A investigação segue em sigilo. Em casos relacionados à violência sexual, o órgão informou que as penalidades podem gerar multa, suspensão e até mesmo cassação do registro profissional, que passa pelo Conselho Federal de Enfermagem (Cofen).
A denúncia de violência ocorreu na madrugada de quinta-feira da semana passada (23). A vítima, que não teve a identidade divulgada, disse à NSC TV que estava internada na unidade para tratar de uma infecção pulmonar e, antes de apagar, recebeu um medicamento do profissional.

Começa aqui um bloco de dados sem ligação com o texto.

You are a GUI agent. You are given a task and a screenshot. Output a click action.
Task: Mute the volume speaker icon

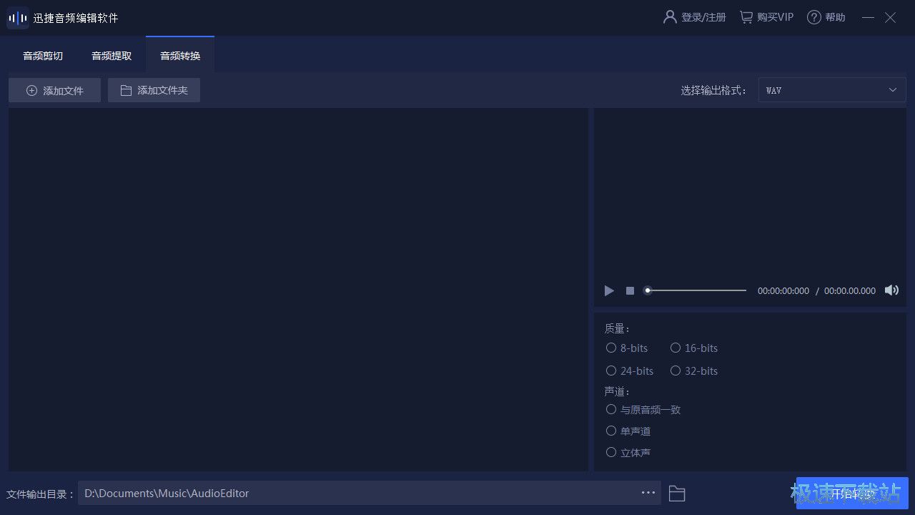891,290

“Ele estava mexendo nas minhas genitais, ele introduziu o dedo com muita força, né. Senti também uma movimentação dele se masturbando. Eu só consegui me acordar, de verdade, abrir o olho às 5h30, 6h. Eu acordei no desespero, chorando, tremendo, com medo que ele entrasse de volta no quarto”, disse a vítima.

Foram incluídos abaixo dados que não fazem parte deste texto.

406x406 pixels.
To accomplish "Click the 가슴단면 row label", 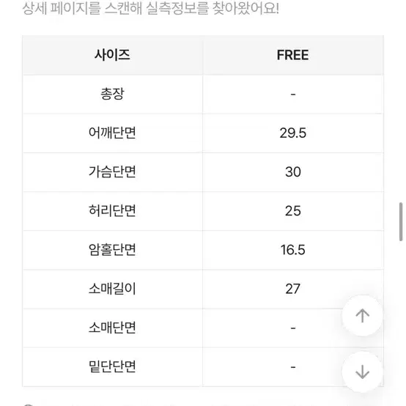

Na sexta-feira (24), o homem foi demitido. Em nota, o Hospital Tereza Ramos afirmou que a vítima denunciou “ter sido vítima de um ato de violência sexual” e que rapidamente a unidade iniciou os procedimentos cabíveis”
Nota do hospital
“Informamos que na manhã de ontem, 23/03, a Direção do Hospital e Maternidade Tereza Ramos – HMTR recebeu a informação de que uma paciente internada na Unidade reportou ter sido vítima de um ato de violência sexual ocorrido na madrugada.

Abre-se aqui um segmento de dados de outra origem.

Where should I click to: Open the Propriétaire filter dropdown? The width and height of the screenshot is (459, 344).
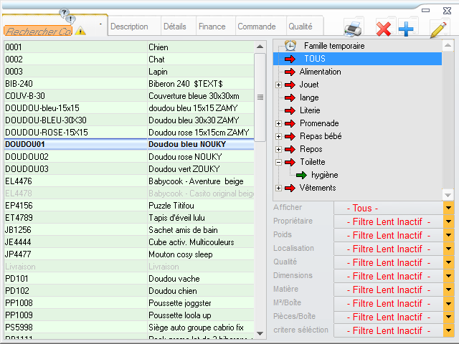(449, 221)
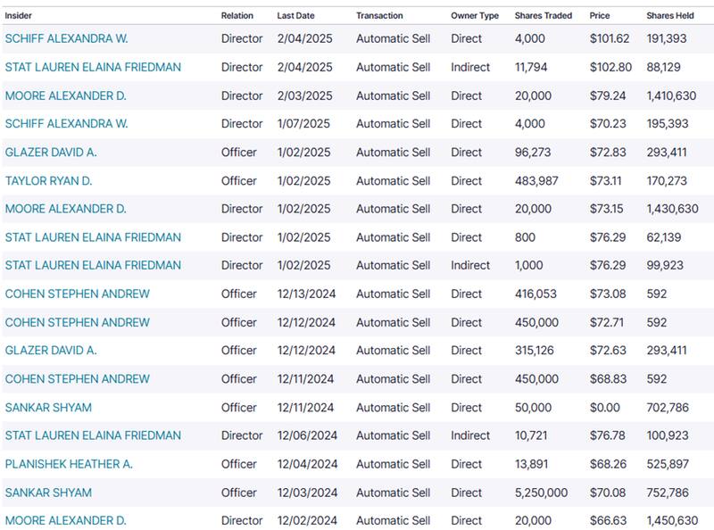Open COHEN STEPHEN ANDREW link dated 12/11/2024
714x530 pixels.
click(78, 379)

Imediatamente após conhecimento da denúncia, os órgãos responsáveis pela a apuração do caso foram acionados, a saber, as Polícias Civil e Científica, as quais compareceram ao Hospital e já iniciaram os procedimentos cabíveis.
Conforme orientação da Polícia Civil, o caso é investigado sob absoluto sigilo, razão pela qual não podemos fornecer qualquer informação neste momento.
Entretanto, reiteramos que o HMTR está à disposição da paciente para quaisquer esclarecimentos e que todas as medidas administrativas necessárias estão sendo tomadas, inclusive a restrição de atividades dos profissionais envolvidos.
O HMTR repudia qualquer ato de violência contra a mulher e está comprometido com a investigação em andamento”.
A Delegacia de Proteção à Criança, ao Adolescente, à Mulher e ao Idoso (DPCAMI) investiga o caso.